Frequently asked questions
What is p and q in the Hardy-Weinberg equation?
p is the frequency of the dominant allele (A) in the population, a value between 0 and 1. q is the frequency of the recessive allele (a), calculated as 1 - p. Together they describe the entire allele composition of the gene pool at a single locus. The equation p + q = 1 simply states that every allele in the population is either A or a.
How do I use Hardy-Weinberg if I only know the frequency of a recessive disease?
If you know the proportion of individuals expressing a recessive disease (the affected frequency), that proportion equals q². Take its square root to get q, then subtract from 1 to get p. For example, if 1 in 10,000 people are affected, q² = 0.0001, q = 0.01, p = 0.99, and the carrier frequency 2pq = 0.0198 (about 1 in 50). Select the "Recessive phenotype frequency" input mode in this calculator to do this automatically.
What does a significant chi-square result mean in a Hardy-Weinberg test?

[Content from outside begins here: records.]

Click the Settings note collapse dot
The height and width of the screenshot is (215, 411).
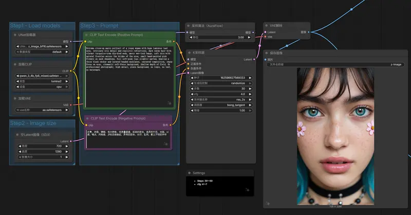pyautogui.click(x=190, y=173)
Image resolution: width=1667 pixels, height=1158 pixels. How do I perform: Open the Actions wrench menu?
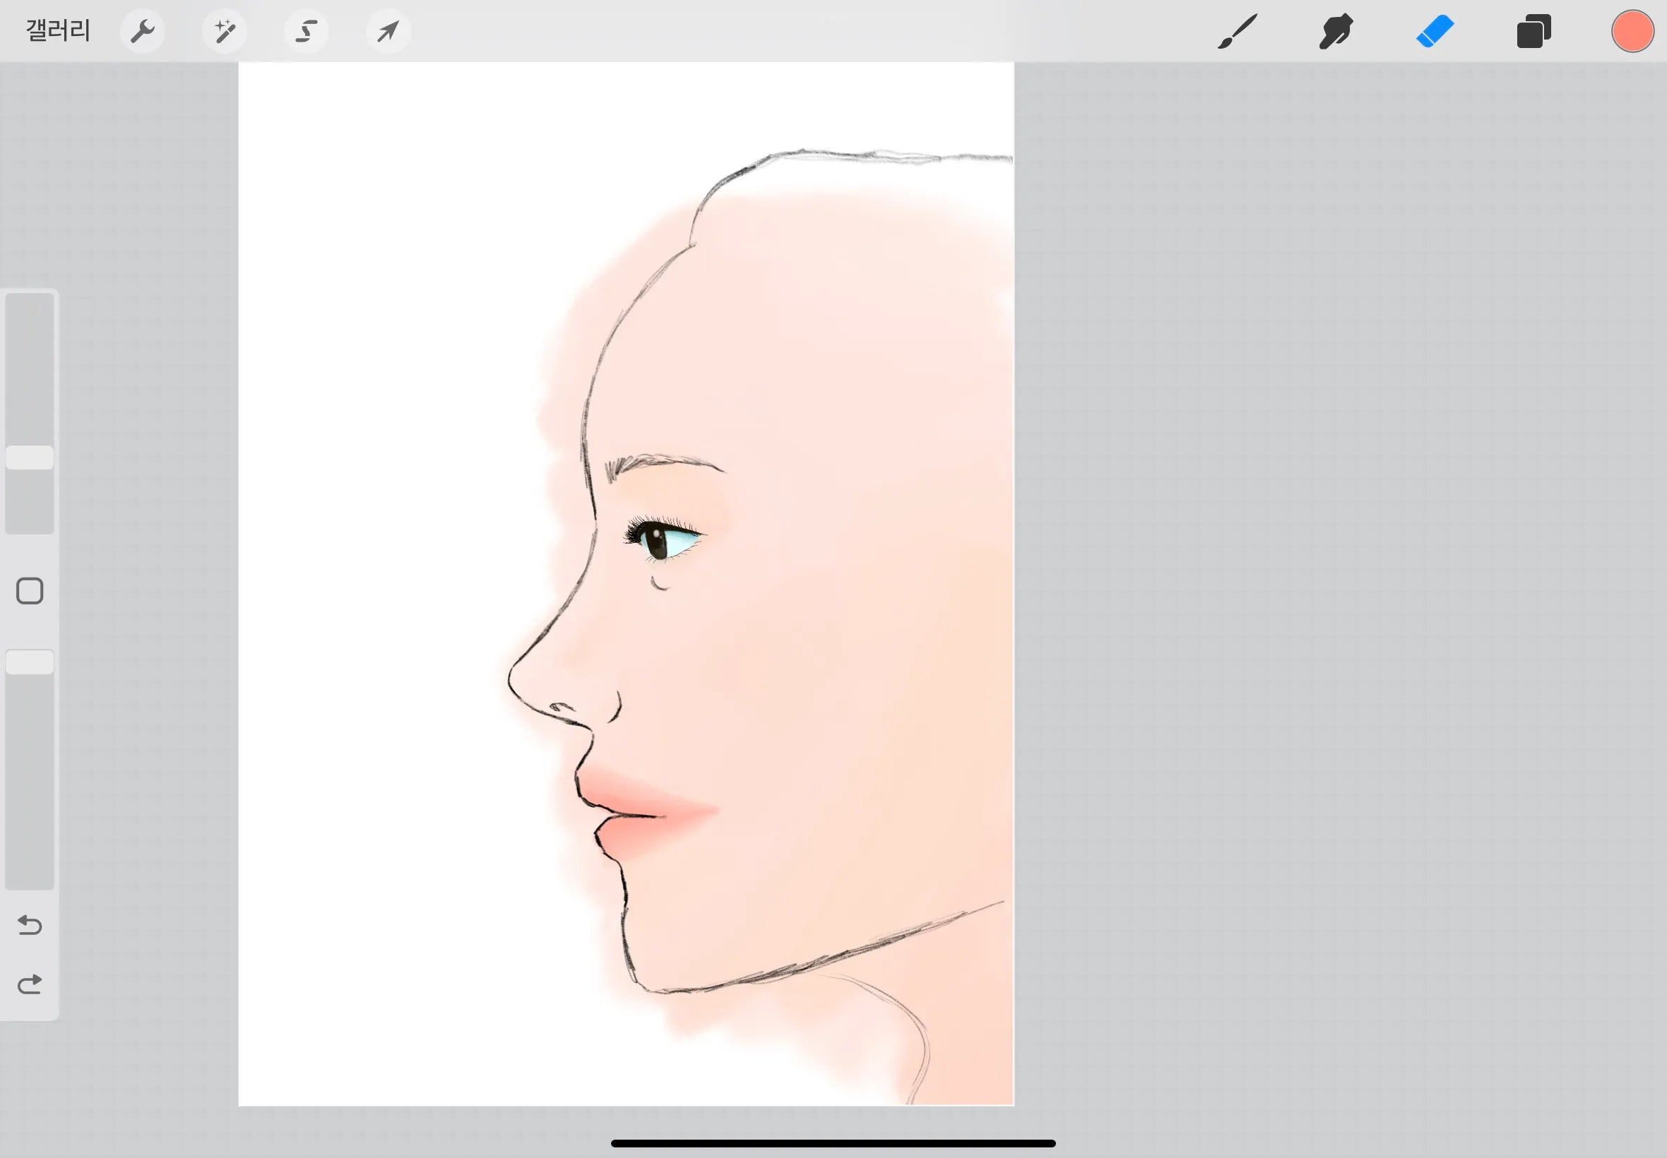pyautogui.click(x=142, y=31)
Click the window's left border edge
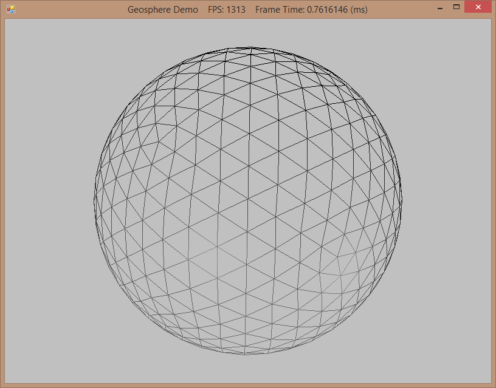 pyautogui.click(x=2, y=200)

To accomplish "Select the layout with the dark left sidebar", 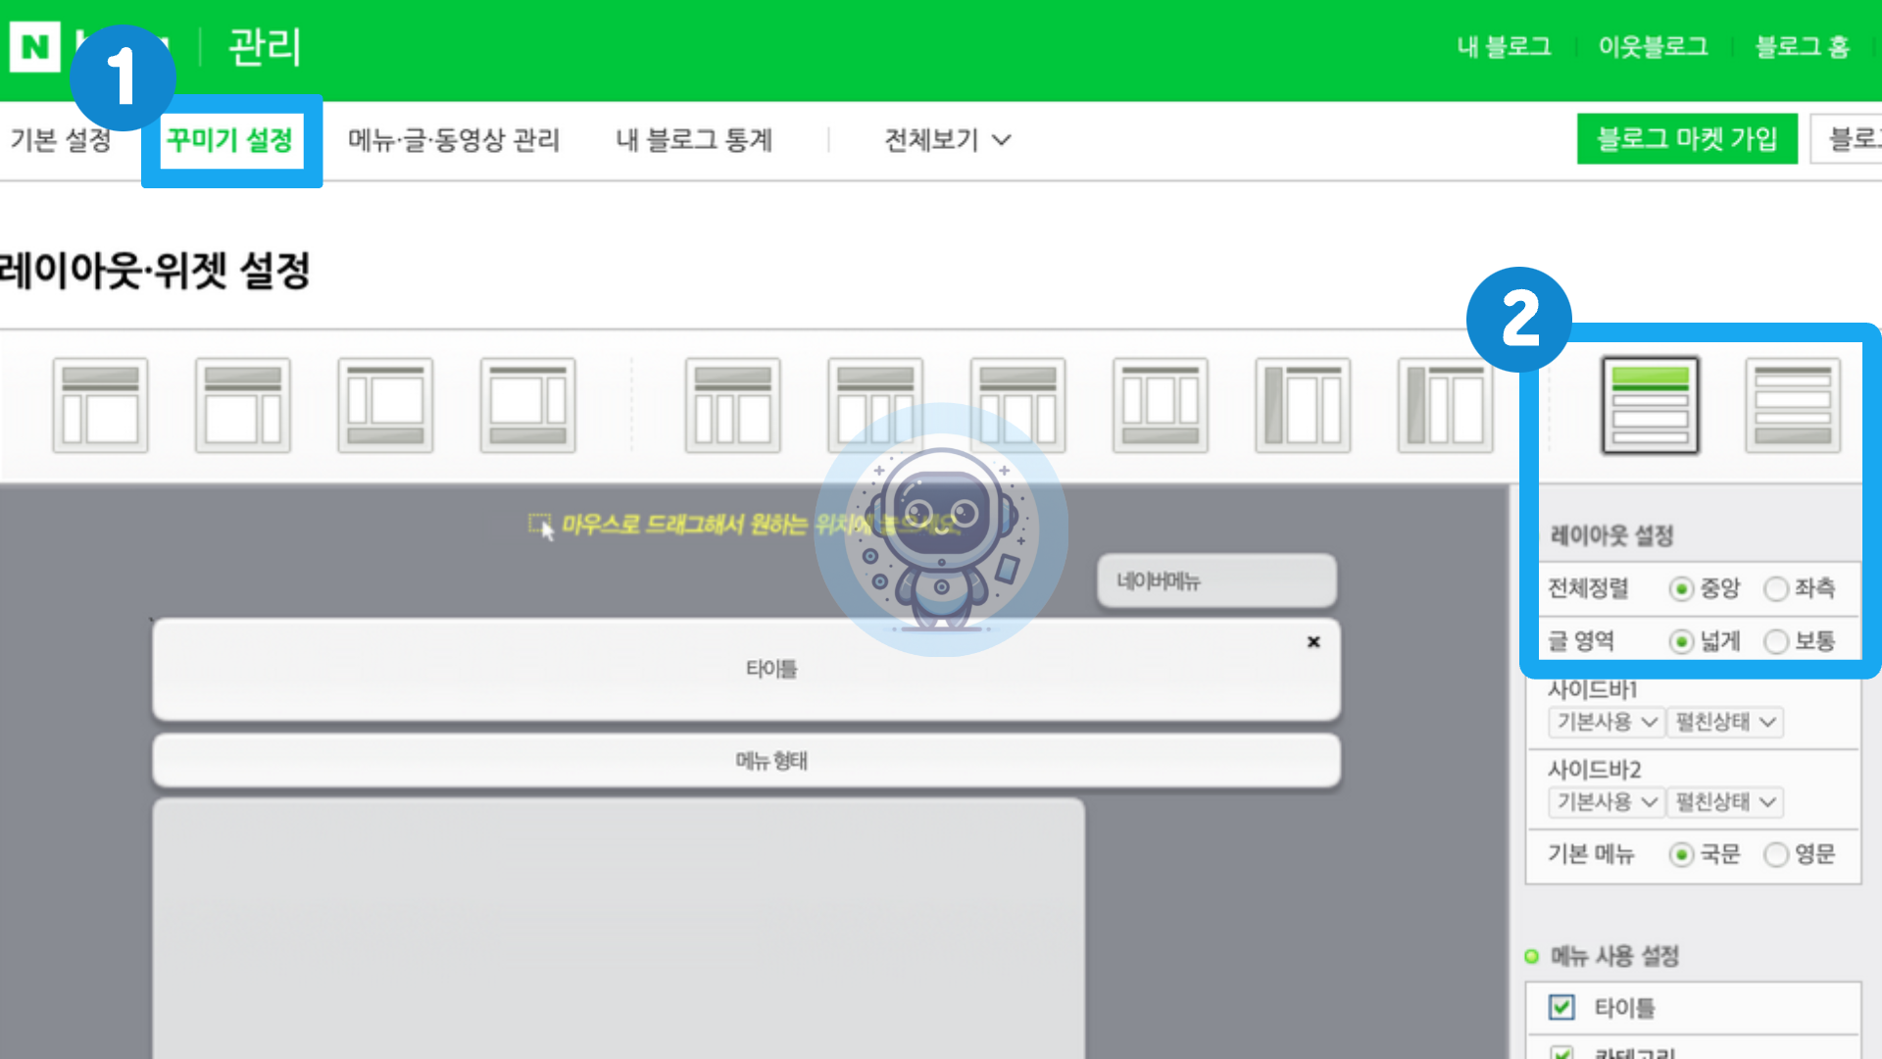I will (1303, 405).
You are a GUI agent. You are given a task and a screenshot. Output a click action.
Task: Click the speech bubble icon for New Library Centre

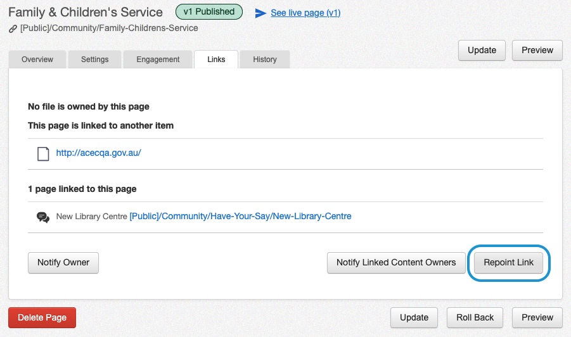pos(43,217)
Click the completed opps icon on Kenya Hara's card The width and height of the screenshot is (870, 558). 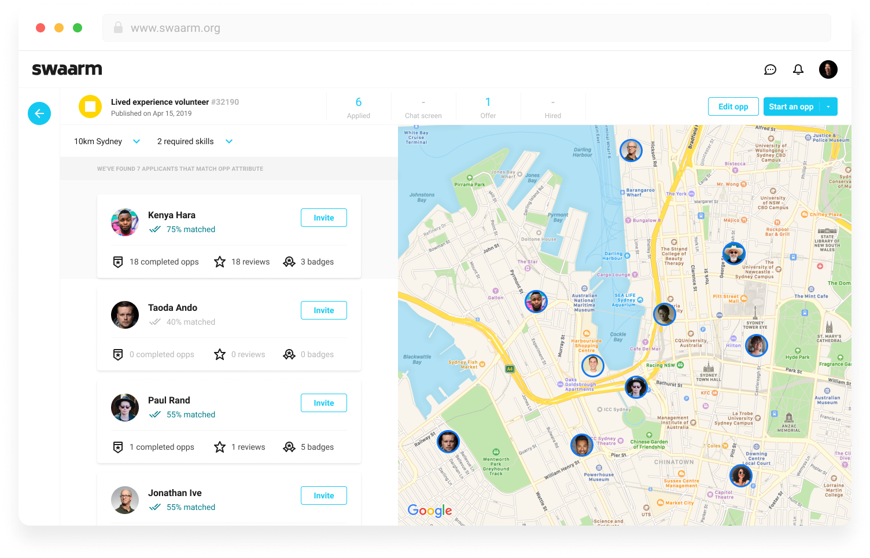[x=118, y=262]
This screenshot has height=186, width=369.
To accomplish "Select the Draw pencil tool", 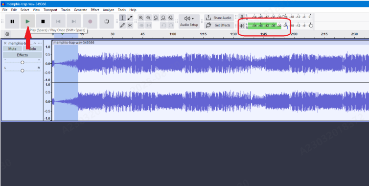I will 122,25.
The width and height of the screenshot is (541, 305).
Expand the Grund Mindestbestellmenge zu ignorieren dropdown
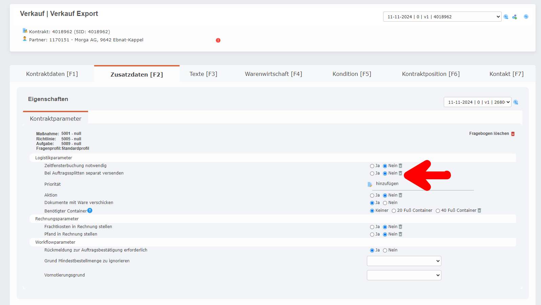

A chi-square statistic above 3.841 (the critical value at df = 1, alpha = 0.05) means the observed genotype counts differ from HWE expectations more than you would expect by chance alone. This is evidence that at least one equilibrium assumption is violated: the population may be inbreeding (excess homozygotes), experiencing selection against one genotype, or may be a mixture of two subpopulations with different allele frequencies (population structure). It does not tell you which assumption is violated, only that something is at work.
Why is the carrier frequency always higher than the recessive phenotype frequency?
Because 2pq is always larger than q² when p is greater than q/2. For a rare allele where q is small, p is close to 1, so 2pq is approximately 2q while q² is q times q, which is much smaller. This means for every person who expresses a rare recessive condition, many more are silent carriers. The rarer the recessive allele, the more lopsided this ratio becomes.
Does Hardy-Weinberg apply to X-linked genes?
Not directly using the same formula. For X-linked loci, males are hemizygous (they carry only one X-chromosome allele), so the three-genotype model does not apply to them. In females, who have two X chromosomes, p² + 2pq + q² still applies. The full population calculation must account for both sexes separately, and under random mating, X-linked allele frequencies equilibrate over two generations rather than one.
How do I convert genotype frequencies into actual numbers?
Multiply each genotype frequency by the total population size N. If p = 0.6 and N = 1000, then expected AA count = p² × N = 0.36 × 1000 = 360, expected Aa count = 2pq × N = 0.48 × 1000 = 480, and expected aa count = q² × N = 0.16 × 1000 = 160. This calculator does this automatically when you enter N in the population size field.